まず、キースは他の人間のようにはミュウの精神攻撃を受け難かったこと。マツカもミュウだったので、やはり精神攻撃の影響を受けませんでした。
キースに14歳以前の記憶がないことだけでは、E-1077でたった一人だけジョミーのメッセージに影響を受けなかったことは説明できません。
やはり純粋な旧人類ではなかったからだろうと思います。
成人後の全人類にESPチェックを施行することになった時、グランドマザーに「私は陰性です」と報告したキースは、「もちろん陽性のはずはありません。

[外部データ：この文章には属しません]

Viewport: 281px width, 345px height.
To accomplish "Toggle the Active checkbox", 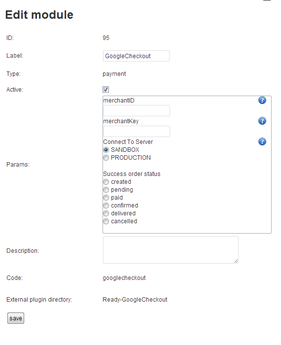I will [x=106, y=89].
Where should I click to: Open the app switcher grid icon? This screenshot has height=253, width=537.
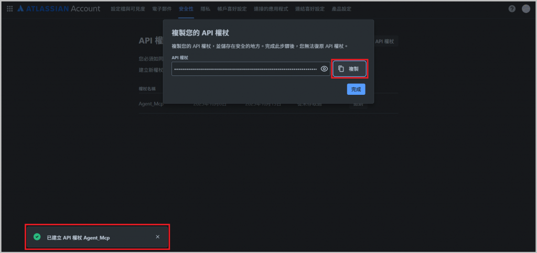point(10,9)
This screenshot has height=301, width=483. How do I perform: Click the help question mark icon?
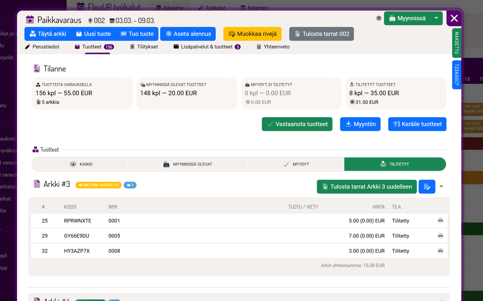pyautogui.click(x=379, y=18)
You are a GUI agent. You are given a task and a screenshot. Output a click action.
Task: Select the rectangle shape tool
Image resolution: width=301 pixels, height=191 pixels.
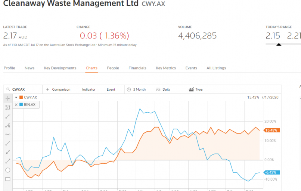point(8,179)
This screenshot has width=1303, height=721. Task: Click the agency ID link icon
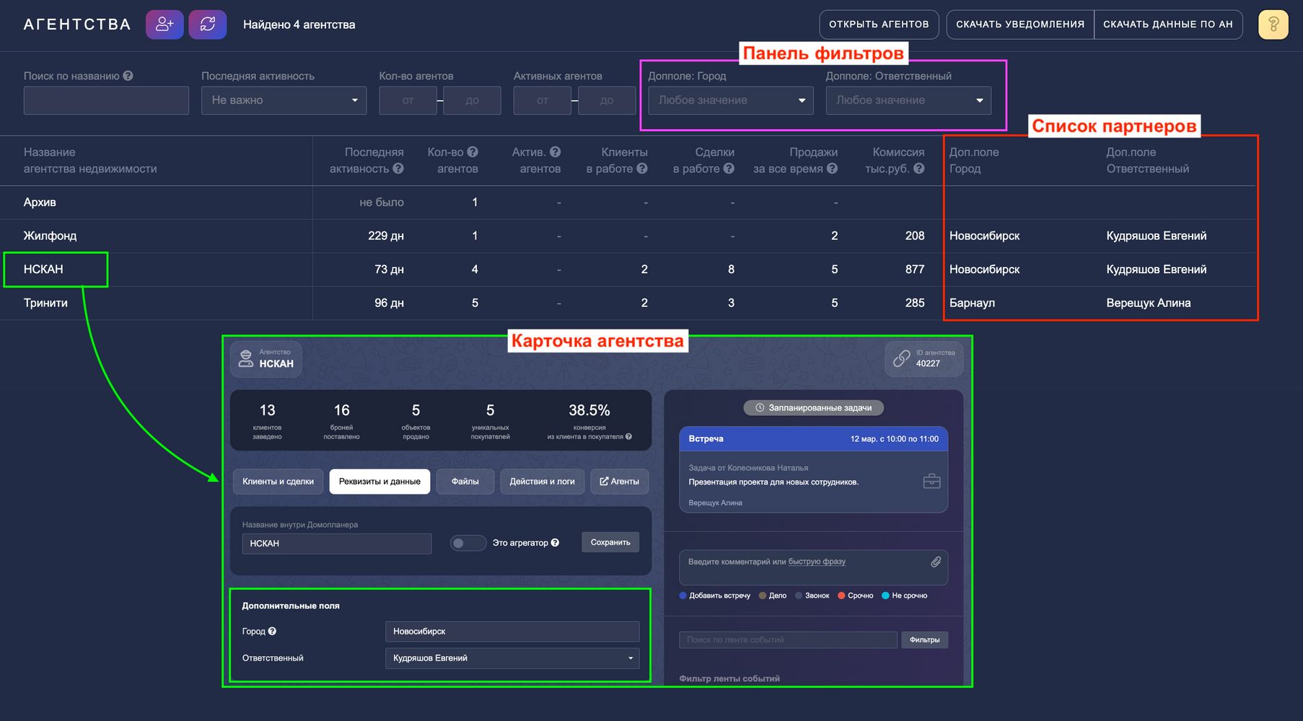coord(902,358)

あなたは特別だから」と言われています。
ジョミーが覚醒前に、度重なるESPチェックをかいくぐってきたことを考えると、キースはミュウの遺伝子を持ち、なおかつ非常に強い能力を持っていたのではと推測されます。
また終盤に来ると、マツカと長い間行動を共にしていたため覚醒したものか、ますます特殊な能力を発揮するようになり、他人の心の中が分かってしまうようになっています。
会議で地球代表の弱気を察知してしまうという描写も、無意識の内に他人の意識を読んでいることを伺わせます。
ジョミーを連れてグランドマザーの元を訪れる場面でのキースの独白で、「包みこむような優しさ まだ幼い少年のしなやかな感情-思慕のような…」とあるのは、ジョミーの意識を読んでいる描写としか思えません。
ジョミーの希望、哀しみ、涙をキースが感じ取ることができたのは、やはりジョミーの心をテレパシーで感じたからでしょう。
キースもまた自分の置かれた立場で、人類のより良い未来のため、必死に道を模索し、精一杯生きています。
地球へ…で描かれる世界では、人間、ミュウともに本当の母親の愛を知らず、そのため母なる地球を求めて止まないというのが、物語の重要な鍵になっています。
グランドマザーの合成した遺伝子により作られたキースもやはり、母なるグランドマザーに逆らうことはできず、SD体制への深い疑問を心に宿しつつも、SD体制護持のために全てを投げ打っています。
母といえば、フィシスが遺伝上の母に相当すると知って、キースはフィシスに思慕にも似た感情を抱いています。
地球へ…を初めて読んだ頃には、キースを体制に翻弄され飲み込まれてしまった気の毒な人物と考えていました。
キースは理性的で、なおかつサムを生涯友人として大切に思い、わざわざサムの事故の謎を解くために単独ナスカの調査に向かい、サムの血で作ったピアスを常に身に付け、多忙な中サムの見舞いを欠かさない義理堅い人物です。
また、厳しくミュウ弾圧を行ったのも、親友のサムをあのような状態にしてしまったミュウを許せなかったからでしょう。
キースがもしミュウとして生きていたら、きっとジョミーの良き理解者、協力者になったでしょうが、人種や体制や思想の違いから、理解し合えるはずの二人が対立し、最後には一方が他方を殺してしまう…
でもそればかりではなく、グランドマザーに逆らえなかったキースは、ひたすら母なるもの、ひいては自分のルーツや存在意義を求める人間の悲哀を現していたのだと、今は思っています。